New publication: Case study about IVAR MSW sorting facility in Norway

Sorting technologies Case study about a MSW sorting facility in Norway – IVAR

The IVAR plant combines post-sorting of residual waste with recycling of some of the plastic waste fractions. At the plant five different fraction of plastics, four fractions of paper, bio-waste, glass, and metal packaging are separated. In total 83.2 % by weight of the incoming waste is sent to energy recovery (WtE) and 16.8 wt% is recovered for material recycling. It is estimated that approx. 82 wt% of the plastic in the waste is separated. Today they also have spare capacity to receive more waste for sorting, however the costs are relatively high and the economic incentive from the sales of the sorted materials are not enough. The largest renumeration comes from the Norwegian producer responsibility schemes for sorting plastic, metal packaging and beverage cartons.

The bottle neck of the recycling industry with the current state of the art is the quality of the plastic waste. Only part of the plastic waste is suitable for recycling (have a market for the recycled material). New solutions for both plastic sorting and recycling is needed to increase the impact and circularity from the recycling. It will be crucial to find solutions for low quality and mixed plastic materials. There also need to be measures put in place to create a market pull for the recycled material.
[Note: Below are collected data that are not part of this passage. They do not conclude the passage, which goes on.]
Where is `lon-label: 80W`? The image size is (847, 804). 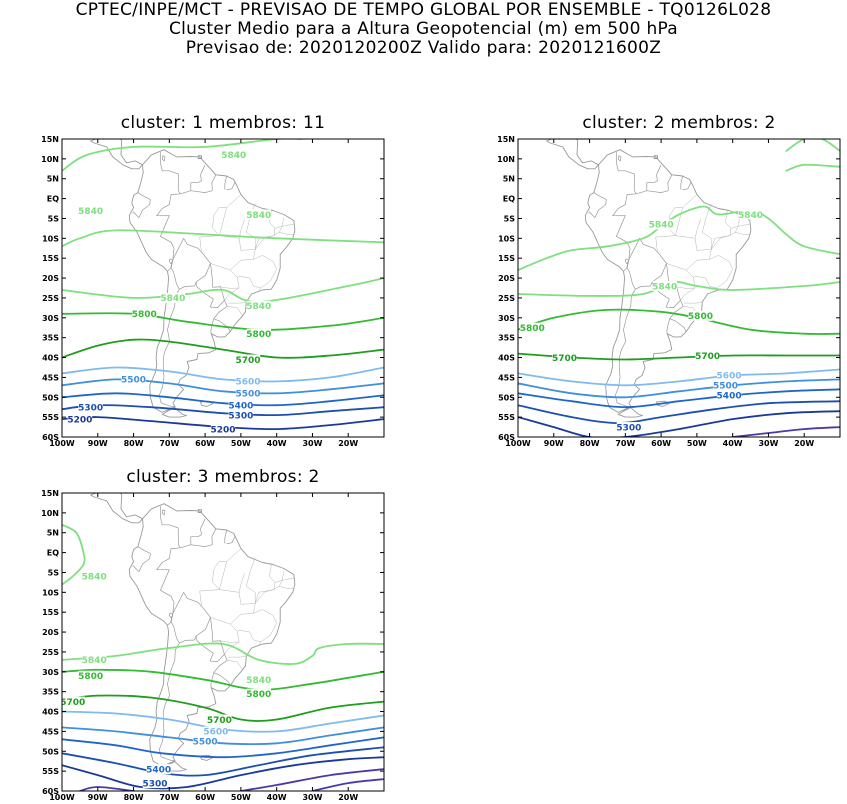
lon-label: 80W is located at coordinates (134, 444).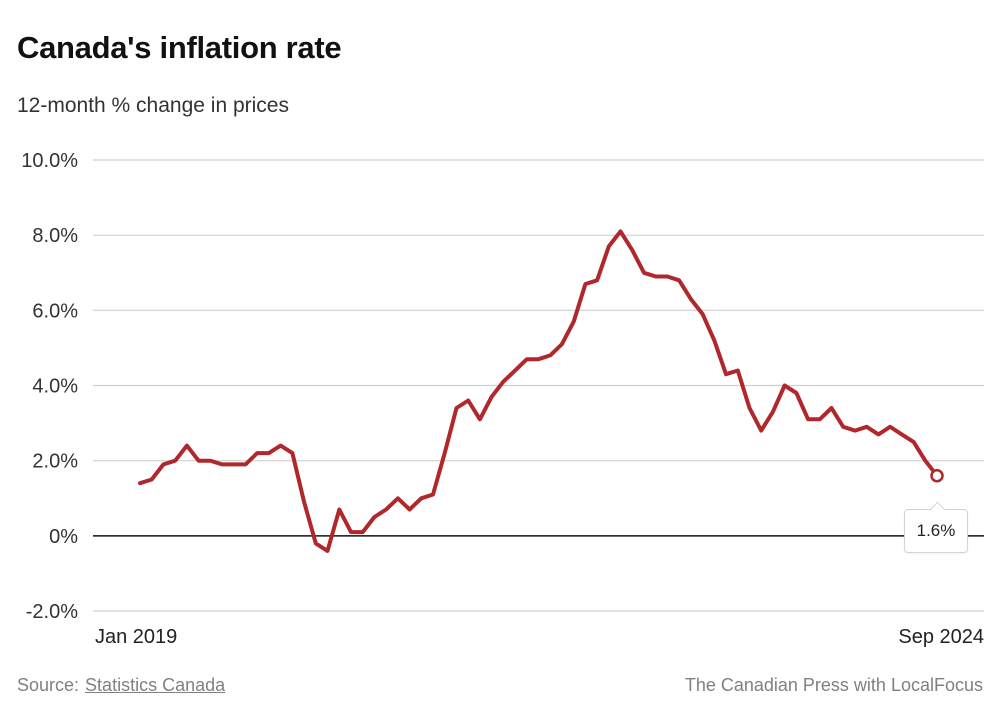 The image size is (1000, 725). I want to click on data-point: May 2022: 7.7%, so click(609, 246).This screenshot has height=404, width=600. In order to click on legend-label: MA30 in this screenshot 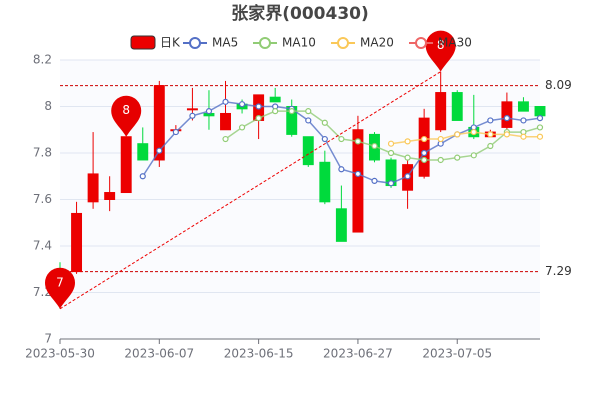, I will do `click(455, 43)`.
While all the recycled material generates positive climate effects, the recycled plastic generates double gains. It reduces the emissions for the production of virgin plastics and at the same time it reduces the direct fossil CO2 emissions generated by the WtE plant. Considering upcoming regulations in Norway, with increased CO2 taxes, the investments for more residual sorting plants in Norway is likely to increase.